Given data.

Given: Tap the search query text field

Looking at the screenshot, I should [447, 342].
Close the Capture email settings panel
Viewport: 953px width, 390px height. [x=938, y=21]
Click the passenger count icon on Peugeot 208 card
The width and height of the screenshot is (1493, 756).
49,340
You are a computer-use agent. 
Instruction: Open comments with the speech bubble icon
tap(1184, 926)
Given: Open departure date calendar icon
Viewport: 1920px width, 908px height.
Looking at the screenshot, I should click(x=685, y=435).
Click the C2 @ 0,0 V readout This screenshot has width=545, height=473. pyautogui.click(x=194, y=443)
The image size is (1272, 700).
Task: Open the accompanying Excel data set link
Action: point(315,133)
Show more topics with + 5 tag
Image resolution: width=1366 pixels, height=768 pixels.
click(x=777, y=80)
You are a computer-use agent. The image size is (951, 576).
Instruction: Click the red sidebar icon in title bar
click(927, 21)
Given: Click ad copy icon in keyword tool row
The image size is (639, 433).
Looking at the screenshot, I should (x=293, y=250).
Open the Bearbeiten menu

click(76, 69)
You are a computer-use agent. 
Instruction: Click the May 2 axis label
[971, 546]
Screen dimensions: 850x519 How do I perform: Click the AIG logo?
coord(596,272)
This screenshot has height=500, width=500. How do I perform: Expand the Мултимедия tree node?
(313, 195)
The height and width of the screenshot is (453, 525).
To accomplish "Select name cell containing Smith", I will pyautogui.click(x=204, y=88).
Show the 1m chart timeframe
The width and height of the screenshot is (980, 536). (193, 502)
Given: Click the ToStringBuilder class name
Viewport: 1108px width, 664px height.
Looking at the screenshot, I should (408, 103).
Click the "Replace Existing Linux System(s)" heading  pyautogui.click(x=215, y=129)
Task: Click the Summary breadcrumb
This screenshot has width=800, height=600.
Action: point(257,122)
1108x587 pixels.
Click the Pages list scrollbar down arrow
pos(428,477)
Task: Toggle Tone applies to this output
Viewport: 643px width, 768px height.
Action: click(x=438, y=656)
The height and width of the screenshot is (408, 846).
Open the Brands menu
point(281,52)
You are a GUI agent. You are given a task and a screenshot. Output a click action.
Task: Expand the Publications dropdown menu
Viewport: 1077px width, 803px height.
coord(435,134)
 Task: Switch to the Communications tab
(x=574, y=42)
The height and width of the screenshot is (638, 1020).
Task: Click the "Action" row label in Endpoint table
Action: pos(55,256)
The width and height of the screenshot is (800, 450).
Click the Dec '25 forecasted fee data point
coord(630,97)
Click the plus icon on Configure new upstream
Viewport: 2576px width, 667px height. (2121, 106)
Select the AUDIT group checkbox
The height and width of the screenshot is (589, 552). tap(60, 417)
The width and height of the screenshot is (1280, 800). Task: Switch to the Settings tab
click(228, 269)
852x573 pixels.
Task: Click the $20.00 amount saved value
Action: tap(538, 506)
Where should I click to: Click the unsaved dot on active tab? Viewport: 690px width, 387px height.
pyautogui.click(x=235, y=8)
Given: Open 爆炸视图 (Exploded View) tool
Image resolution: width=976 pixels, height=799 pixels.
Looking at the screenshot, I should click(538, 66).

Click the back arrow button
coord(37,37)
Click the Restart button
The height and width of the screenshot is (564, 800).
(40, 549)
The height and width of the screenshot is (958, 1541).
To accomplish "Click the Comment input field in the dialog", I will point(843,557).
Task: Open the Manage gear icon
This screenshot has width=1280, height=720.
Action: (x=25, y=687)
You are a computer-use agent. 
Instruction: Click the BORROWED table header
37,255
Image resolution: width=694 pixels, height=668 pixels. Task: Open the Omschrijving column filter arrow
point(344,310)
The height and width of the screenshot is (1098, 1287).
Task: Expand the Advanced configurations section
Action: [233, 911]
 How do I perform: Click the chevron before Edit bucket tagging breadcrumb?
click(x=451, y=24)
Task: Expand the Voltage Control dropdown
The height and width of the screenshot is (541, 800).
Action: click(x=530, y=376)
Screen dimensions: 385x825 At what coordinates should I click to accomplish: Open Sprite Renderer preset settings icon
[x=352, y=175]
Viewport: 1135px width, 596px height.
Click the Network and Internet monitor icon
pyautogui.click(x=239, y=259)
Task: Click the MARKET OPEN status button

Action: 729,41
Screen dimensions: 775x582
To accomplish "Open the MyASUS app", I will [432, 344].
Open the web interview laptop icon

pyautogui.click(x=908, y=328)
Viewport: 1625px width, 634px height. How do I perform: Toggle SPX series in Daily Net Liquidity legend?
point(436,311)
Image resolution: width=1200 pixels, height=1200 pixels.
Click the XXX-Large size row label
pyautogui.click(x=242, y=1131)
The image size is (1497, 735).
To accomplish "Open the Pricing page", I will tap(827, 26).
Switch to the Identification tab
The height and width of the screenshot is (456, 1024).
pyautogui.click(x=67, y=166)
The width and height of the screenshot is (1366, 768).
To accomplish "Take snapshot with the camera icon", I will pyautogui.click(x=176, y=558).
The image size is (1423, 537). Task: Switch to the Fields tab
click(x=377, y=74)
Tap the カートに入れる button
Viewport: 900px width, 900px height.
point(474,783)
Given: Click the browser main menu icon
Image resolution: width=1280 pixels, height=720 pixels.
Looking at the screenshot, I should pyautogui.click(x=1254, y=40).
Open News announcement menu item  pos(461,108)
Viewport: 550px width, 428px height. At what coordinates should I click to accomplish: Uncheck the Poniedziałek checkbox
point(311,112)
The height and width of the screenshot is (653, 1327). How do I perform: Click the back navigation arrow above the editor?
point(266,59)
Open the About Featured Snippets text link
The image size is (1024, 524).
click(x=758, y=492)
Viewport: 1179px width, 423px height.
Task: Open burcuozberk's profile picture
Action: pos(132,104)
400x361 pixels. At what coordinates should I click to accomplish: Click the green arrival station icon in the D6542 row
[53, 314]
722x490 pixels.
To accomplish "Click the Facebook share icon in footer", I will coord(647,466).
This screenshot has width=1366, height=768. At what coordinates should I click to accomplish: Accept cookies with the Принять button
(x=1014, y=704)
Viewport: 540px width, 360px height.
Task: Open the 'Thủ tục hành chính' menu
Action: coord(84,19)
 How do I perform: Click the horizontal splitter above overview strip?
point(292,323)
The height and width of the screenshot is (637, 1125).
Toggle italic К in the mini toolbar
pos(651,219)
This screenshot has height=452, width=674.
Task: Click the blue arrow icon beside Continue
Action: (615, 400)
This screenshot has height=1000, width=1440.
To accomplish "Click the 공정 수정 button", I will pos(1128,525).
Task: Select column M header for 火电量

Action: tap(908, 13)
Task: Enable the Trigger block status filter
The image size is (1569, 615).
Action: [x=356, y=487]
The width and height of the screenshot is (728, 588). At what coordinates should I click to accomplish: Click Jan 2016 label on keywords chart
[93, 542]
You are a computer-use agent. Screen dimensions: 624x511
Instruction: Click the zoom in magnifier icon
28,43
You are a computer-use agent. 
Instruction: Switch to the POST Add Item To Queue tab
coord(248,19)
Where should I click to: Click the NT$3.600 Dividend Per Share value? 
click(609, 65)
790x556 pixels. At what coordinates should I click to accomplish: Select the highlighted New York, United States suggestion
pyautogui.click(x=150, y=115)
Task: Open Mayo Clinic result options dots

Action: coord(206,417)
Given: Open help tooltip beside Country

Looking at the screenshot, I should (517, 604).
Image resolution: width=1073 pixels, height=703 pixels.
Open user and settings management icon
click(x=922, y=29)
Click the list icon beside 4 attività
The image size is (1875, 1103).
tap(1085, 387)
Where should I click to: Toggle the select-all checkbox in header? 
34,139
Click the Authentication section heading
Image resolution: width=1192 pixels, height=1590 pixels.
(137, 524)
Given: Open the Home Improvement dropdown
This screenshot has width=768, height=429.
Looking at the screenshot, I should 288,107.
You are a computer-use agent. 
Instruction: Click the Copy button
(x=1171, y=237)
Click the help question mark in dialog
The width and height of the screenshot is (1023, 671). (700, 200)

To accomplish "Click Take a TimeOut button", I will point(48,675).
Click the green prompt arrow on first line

What is being asked. Reproduce each line from the data that has "name" in it.

Written solution.
To accomplish "Select name cell containing Smith", I will pyautogui.click(x=204, y=88).
Given: Click the ToStringBuilder class name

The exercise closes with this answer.